The hotel was the favourite hobby of Count Nicholas. It was the dream of his life that he should make it pay. While he lived in it, he paid tariff for his rooms and all that he had. His sister also did the same, and all her suite. Indeed, the working expenses were at present paid by Madame the Countess of Castel del Monte, who was a half-sister of Count Nicholas, and much younger. The husband of Madame was dead some years. She had been married when no more than a girl to an Italian of thrice her age. He, dying in the second year of their marriage, had left her free to please herself as to what she did with her large fortune. Madame was rich, eccentric, generous; but to men generally more than a little sarcastic and cold.
At dinner that night Count Nicholas took the head of the table, while Dr. Carson, the resident English physician, sat at his left hand, and Madame at his right. I sat next to the Countess, and Henry Fenwick next to the doctor. We made a merry party. The Count opened for us a bottle of Forzato and another of Sassella, of the quaint, untranslatable bouquet which will not bear transportation over the seas, and to taste which you must go to the Swiss confines of the Valtellina.
“Lucia,” said Count Nicholas, “you will join me in a bottle of the Straw wine in honour of the stopping of the horses; and you will drink to the health of these gentlemen who are with us, to whom we owe so much.” Afterwards we drank to Madame, to the Count himself, and to the interests of science in the person of the doctor. Then finally we pledged the common good of the hotel and kursaal of the Promontonio.
The Countess was dressed in some rose-coloured fabric, thickly draped with black lace, through whose folds the faint pink blush struggled upward with some suggestion of rose fragrance, so sheathed was she in close-fitting drapery. She looked still a very girl, though there was the slower grace of womanhood in the lissom turn of her figure, slender and svelte. Her blue-black hair had purple lights in it. And her great dark violet eyes were soft as La Valliere’s.
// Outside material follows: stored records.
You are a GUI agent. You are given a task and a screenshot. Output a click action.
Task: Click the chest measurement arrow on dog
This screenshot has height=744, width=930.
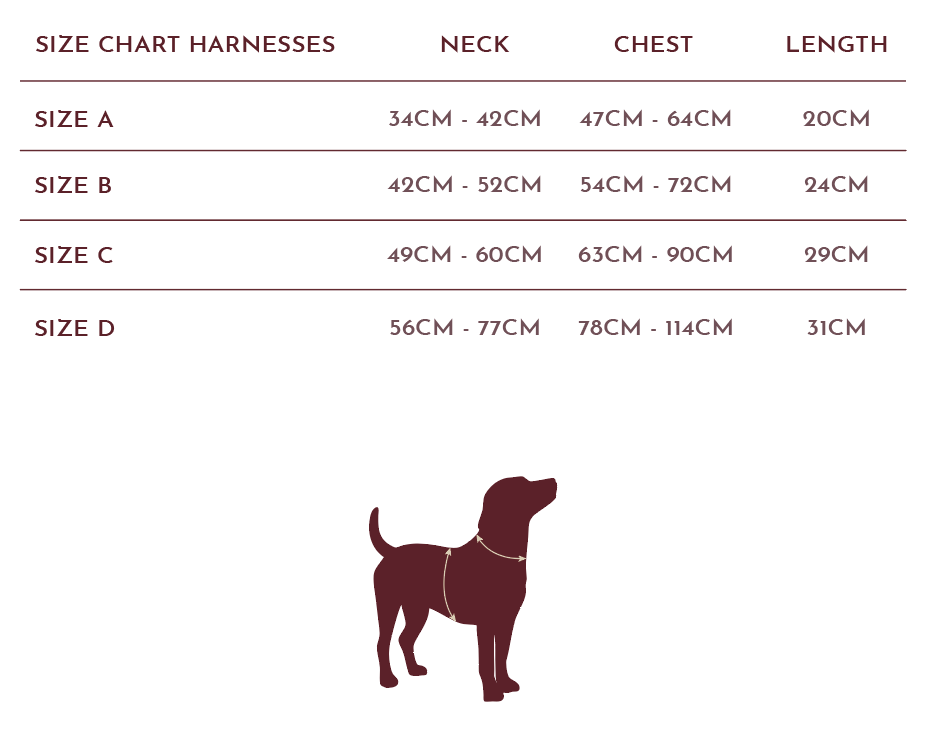[x=448, y=585]
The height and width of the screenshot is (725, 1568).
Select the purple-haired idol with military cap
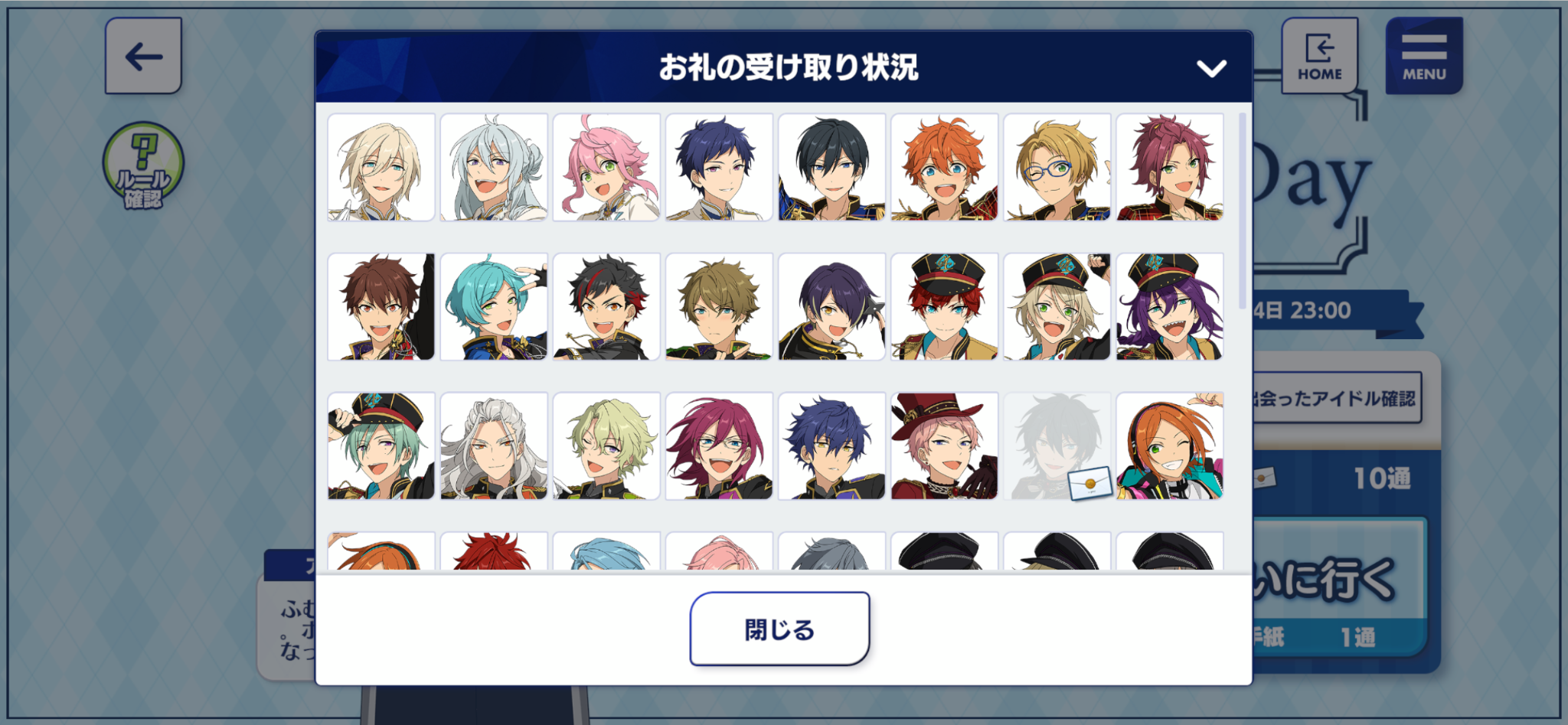[x=1169, y=307]
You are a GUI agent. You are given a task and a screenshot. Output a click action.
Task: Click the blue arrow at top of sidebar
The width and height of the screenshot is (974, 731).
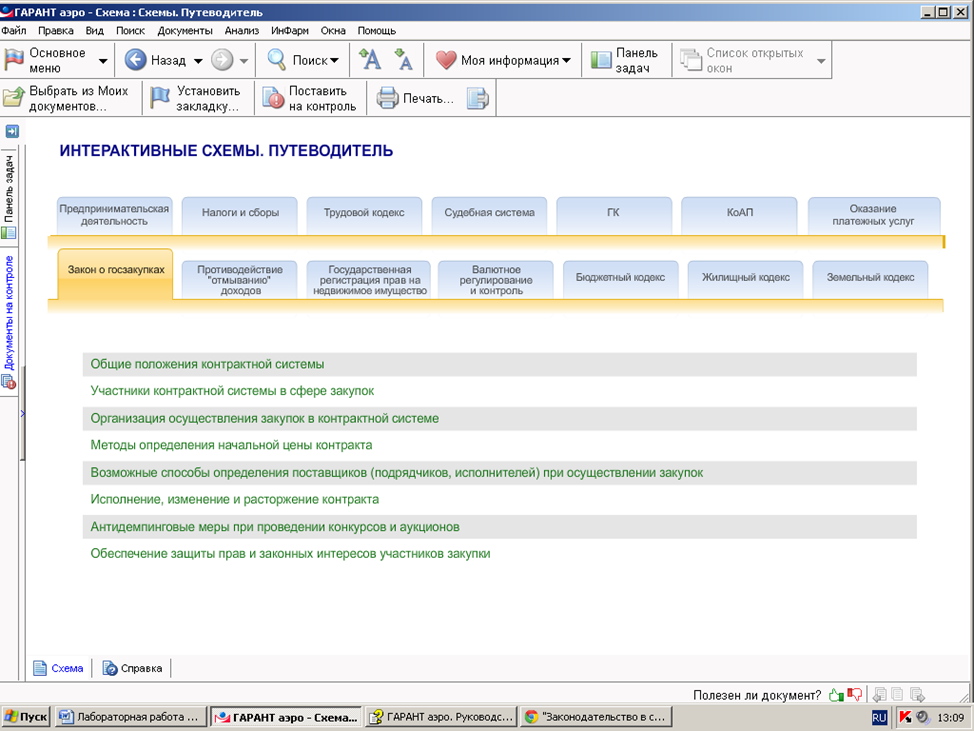point(12,131)
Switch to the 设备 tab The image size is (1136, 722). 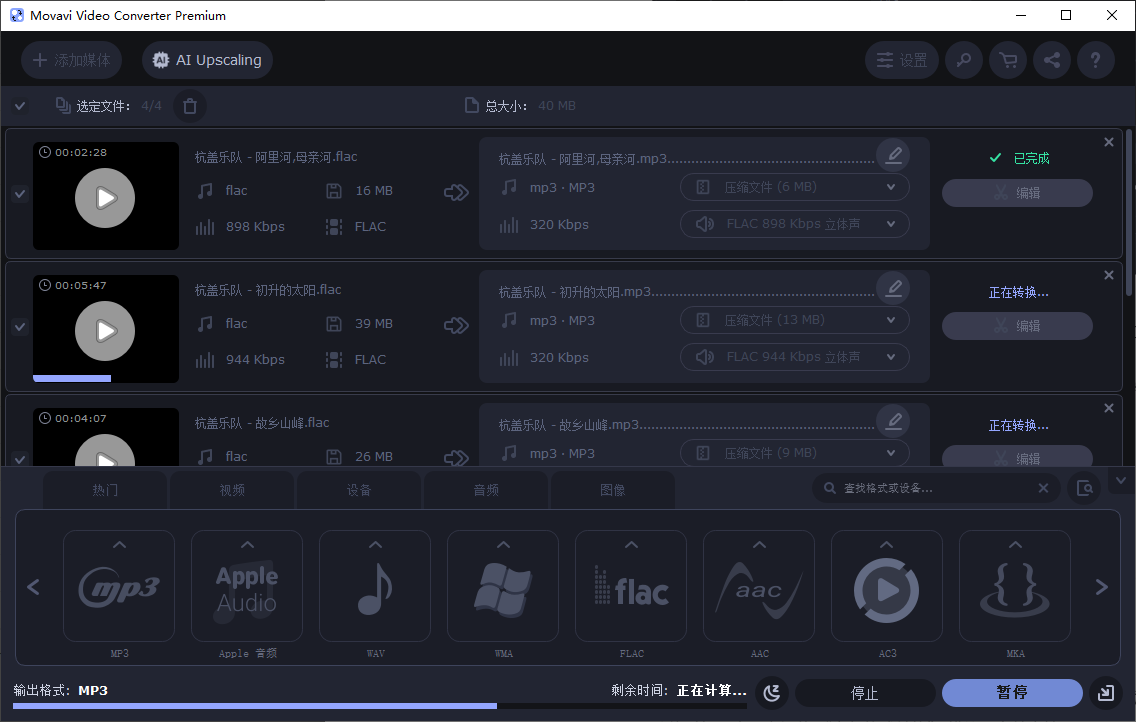(359, 489)
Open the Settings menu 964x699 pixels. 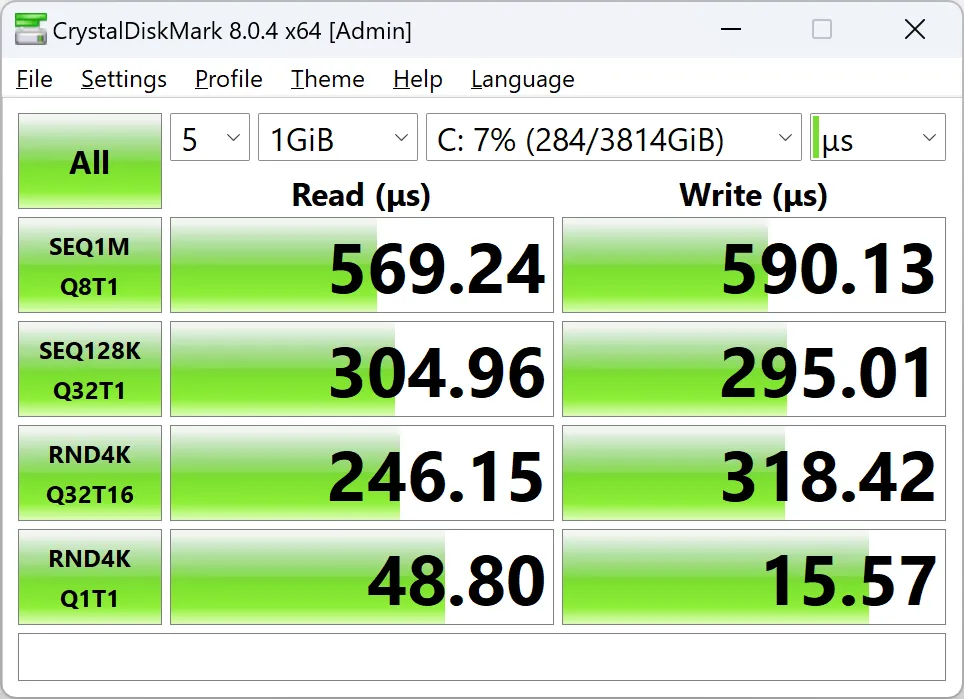pyautogui.click(x=124, y=79)
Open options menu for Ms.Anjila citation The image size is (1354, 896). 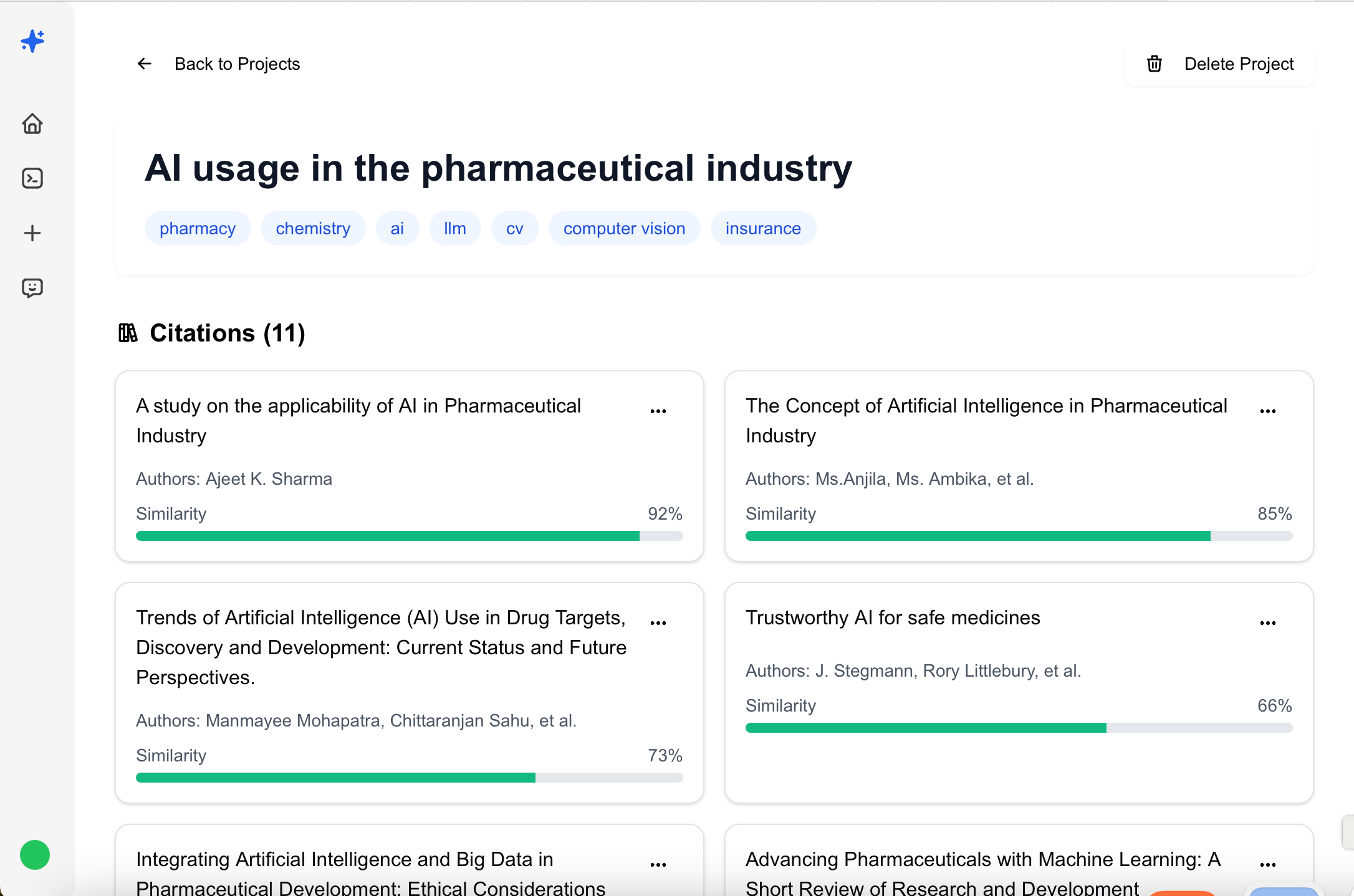[1268, 411]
I know not why, but to myself I called her from that moment, “My Lady of the Violet Crown.” There was a passion-flower in her hair, and on her pale face her lips, perfectly shaped, lay like the twin petals of a geranium flower fallen a little apart.
Dinner was over. The lingering lights of May were shining through the hill gaps, glorifying the scant woods and the little mountain lake. Henry Fenwick and the Count were soon deep in shooting and breechloaders. Presently they disappeared in the direction of the Count’s rooms to examine some new and beautiful specimens more at their leisure.
In an hour Henry came rushing back to us in great excitement.
“I have written for all my things from Lago d’Istria,” he said, “and I am getting my guns from home. There is some good shooting, the Count says. Do you object to us staying here a little time?”